The lab is not specifically tracking cancer cells in one patient at this stage (like they were able to do with red blood cells), but in collaboration with cancer researchers at MIT, they’ve matched their data to several cell lines, including in kidney cancer, leukemia and breast cancer.

They’ve been using human in vitro models to characterize the mechanical properties of cancer cells, like bending and dilational elasticity.

“We’ve been looking at cancer cells moving through constricted micro-fluidic devices and observing how they change as they pass through,” said Randles. “Our hope is to study the mechanical properties of cancer cells that influence where they’re more likely to metastasize, what their residence time is at different locations, what their hit rates are, and what properties we should target for future studies.”

Now, the team is looking to get more data for their models, specifically human patient-derived or patient-inspired geometries.

 “We’ve been building the computational tools for a long time and I think we’re at the point where we could start getting more collaborators that are not just doing the mechanical properties with in vitro models,” she said. “It would be great to start touching base with researchers at DCI now.”

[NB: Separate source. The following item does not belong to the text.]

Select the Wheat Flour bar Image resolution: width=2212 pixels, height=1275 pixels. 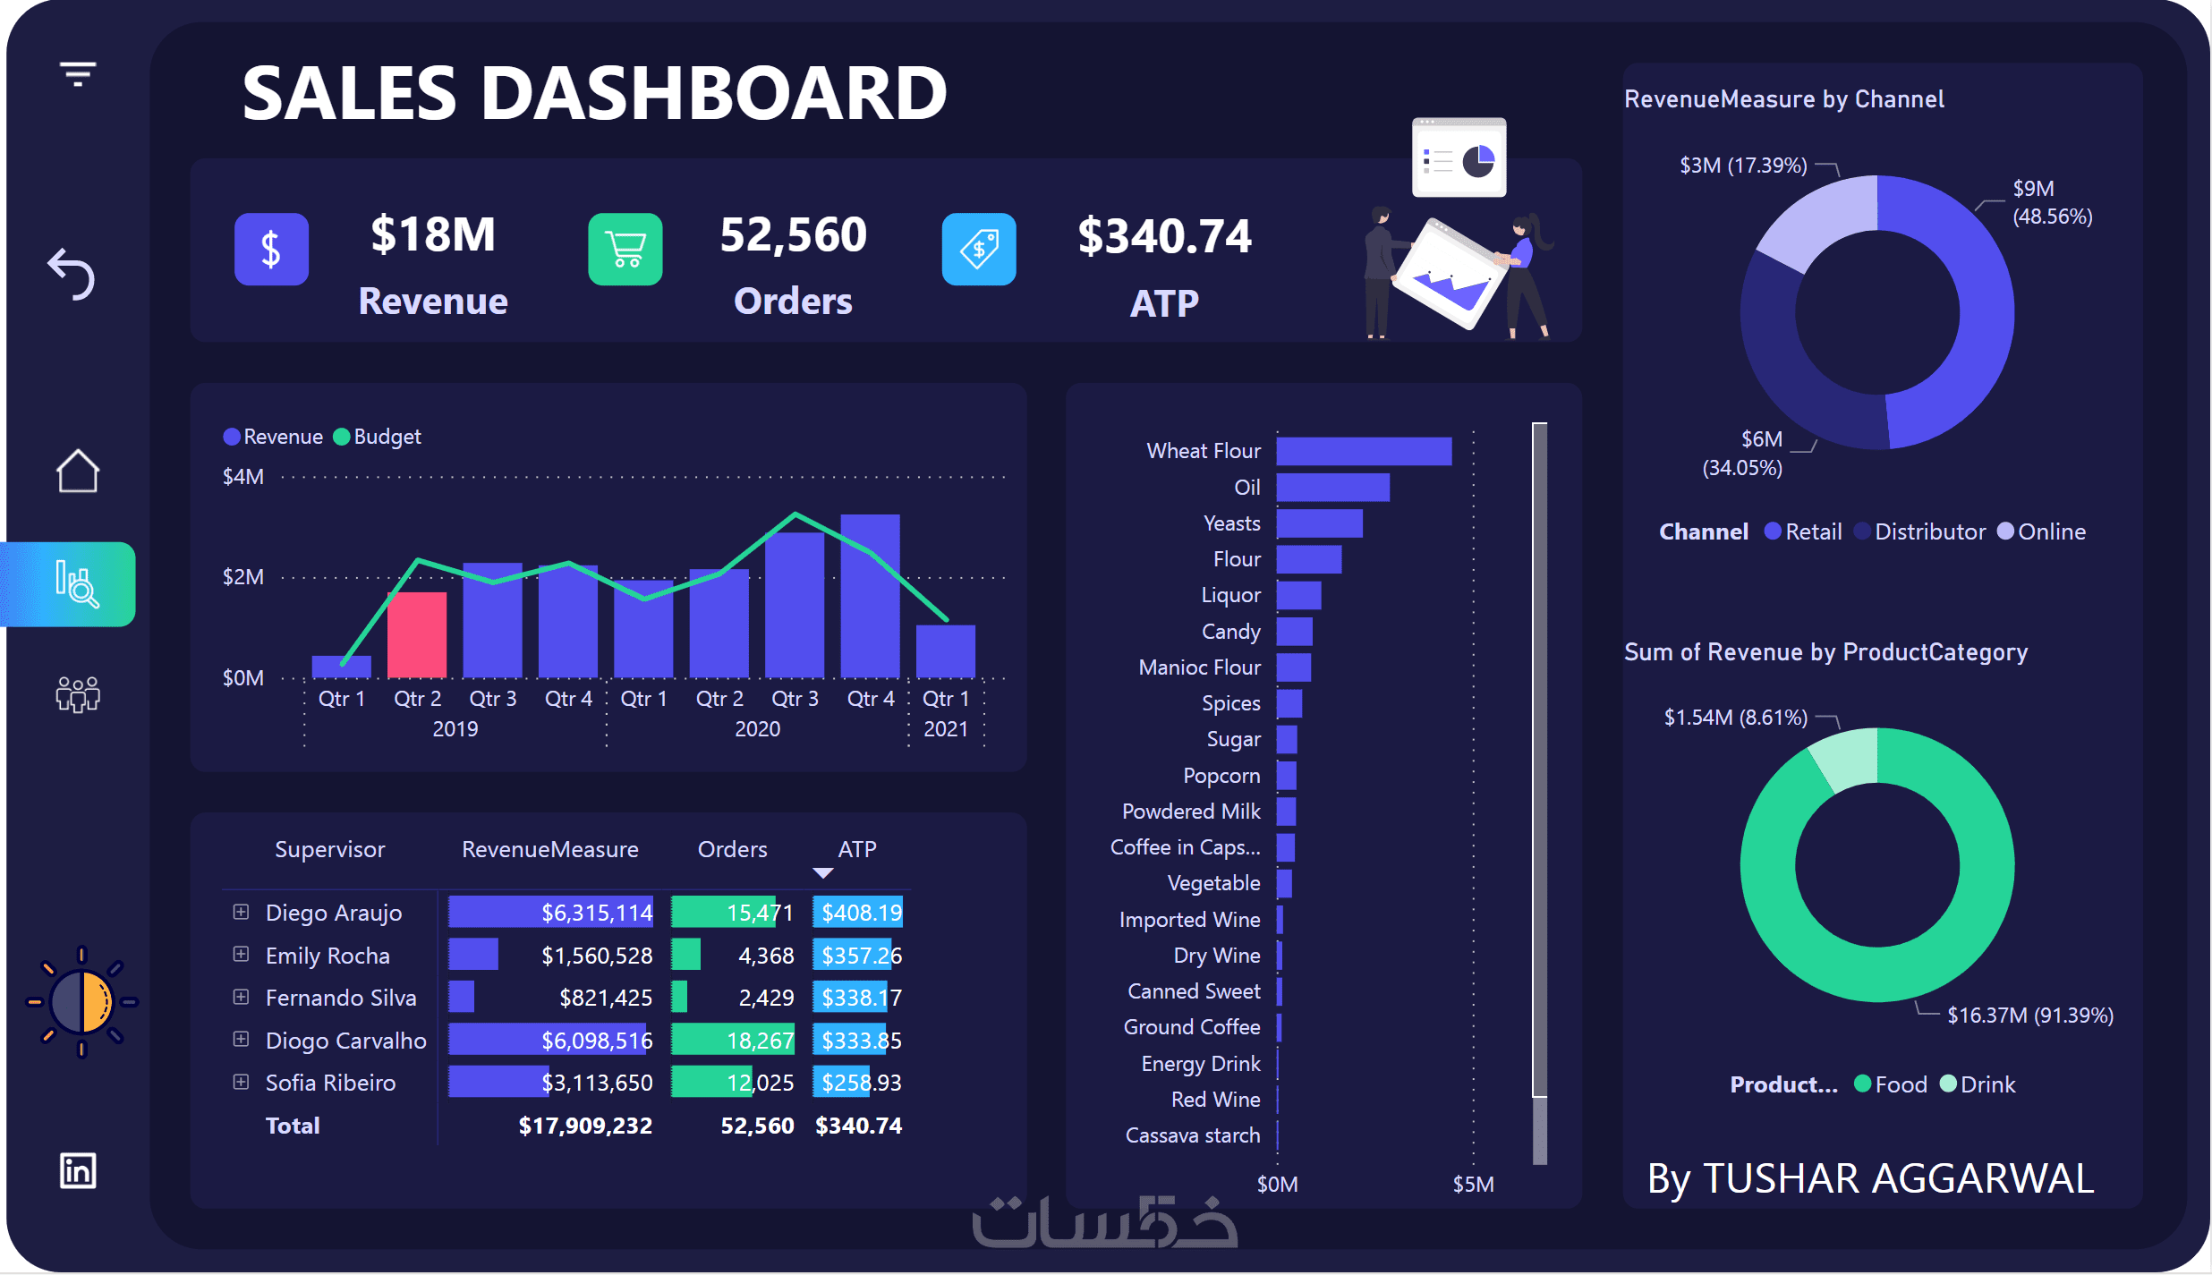[x=1363, y=451]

For their cancer-specific studies, the team is looking to identify partners who can provide access to human data. In particular, they’re are interested in investigating the interplay between hemodynamics and cell-specific properties.

“For example, using scans of a patient’s vasculature after diagnosis of the primary tumor, we could create personalized 3D flow profiles,” Randles explained. “We’re interested in studying whether this data is predictive of progression or metastasis formation. We want to assess whether  we could use our tools to identify such a predictive metric between the morphology or the flow characteristics. For this project, we’d be interested in talking with researchers working on small cell lung cancer.”

Another objective is to look at the clustering of circulating tumor cells.

“Can we use these studies to see if one of those clusters is going to break down? How does that influence where they’re moving through the vasculature, and how do clusters form?” said Randles. “Once we get the infrastructure in place, and get on Aurora, we can start asking those questions.”